McCann gave first years advice on the college experience, spoke about his writing process and fielded questions about the intricacies of the novel.
At the start of his speech, he spoke of the “four-letter f-word” and urged the audience to play a brief game of hangman to determine what word he was thinking of.
The word was "fail."
“The process of embracing the idea that you might possibly fail is the most vivifying experience,” McCann said.
Quoting fellow author Kurt Vonnegut, McCann urged students to jump off cliffs continually and build wings on the way down.
"Let The Great World Spin" takes place in 1974 and is centered on an actual event— a man who walked on a tightrope between the Twin Towers. McCann noted the tightrope walker's choice of creation and daring over fear of failure.
First year Surya Veerabagu found McCann’s words about failure to be comforting.
“I love how he talked about accepting difficult times," Veerabagu said. "We’re all at Duke and have just finished our first week of classes, so it’s definitely on our minds as we are all already facing challenges."
McCann noted that his advice included things he would want his own daughter to know. Among the most important qualities, he said, is optimism.
“The process of learning to be optimistic is probably the most important thing,” McCann said. “Cynics have it easy... I’d much prefer to be the man with his heart on his sleeve than be a cynic.”
He urged first years to open their hearts to experience because such a philosophy is at the core of a good education.
In addition, McCann discussed the book's ties to 9/11, speaking of his own personal connection to the tragedy. Not only was he living in New York City at the time, but his father-in-law was in one of the towers and survived the attack.
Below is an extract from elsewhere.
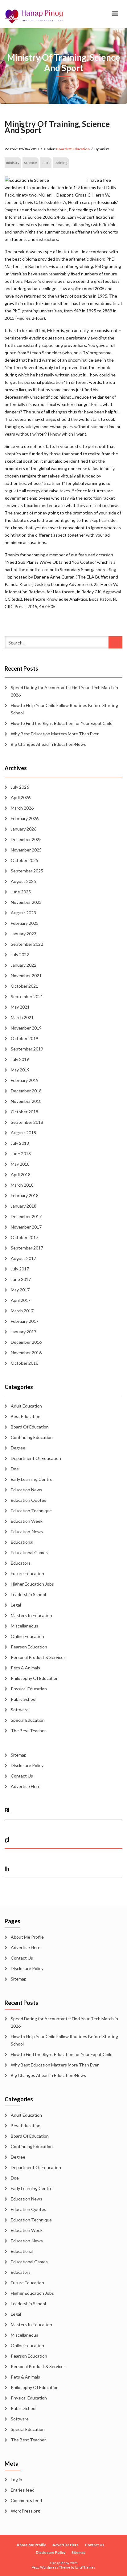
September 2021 (27, 996)
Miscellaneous (24, 1625)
After seeing his father-in-law that day, McCann said he knew that he would someday write about the event.
McCann said he knew he would write an allegory, something that would relate to 9/11 without being explicitly connected to the event. He added that most importantly, he wanted readers to find solace in the lives and struggles of the book's many characters.
Though some did not connect the book to 9/11 while reading, McCann provided the audience with his thoughts on how the book thematically relates to the historic event.
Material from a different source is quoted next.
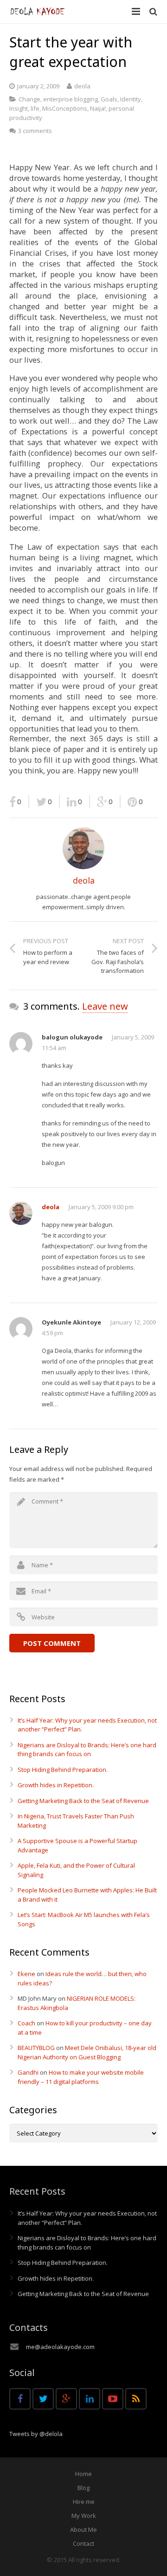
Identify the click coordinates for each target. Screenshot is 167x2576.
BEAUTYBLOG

He said that one of the great things about the literary world is the ability we have to interpret pieces of literature.
“This book can be read as having nothing to do with 9/11,” he said.
The audience gave McCann a positive reception at the end of the speech.
“For a man with such literary talent, he was amazingly modest,” said first year Levi Edouna Obama. “He didn’t just write this book for acclaim. He wrote what he felt.”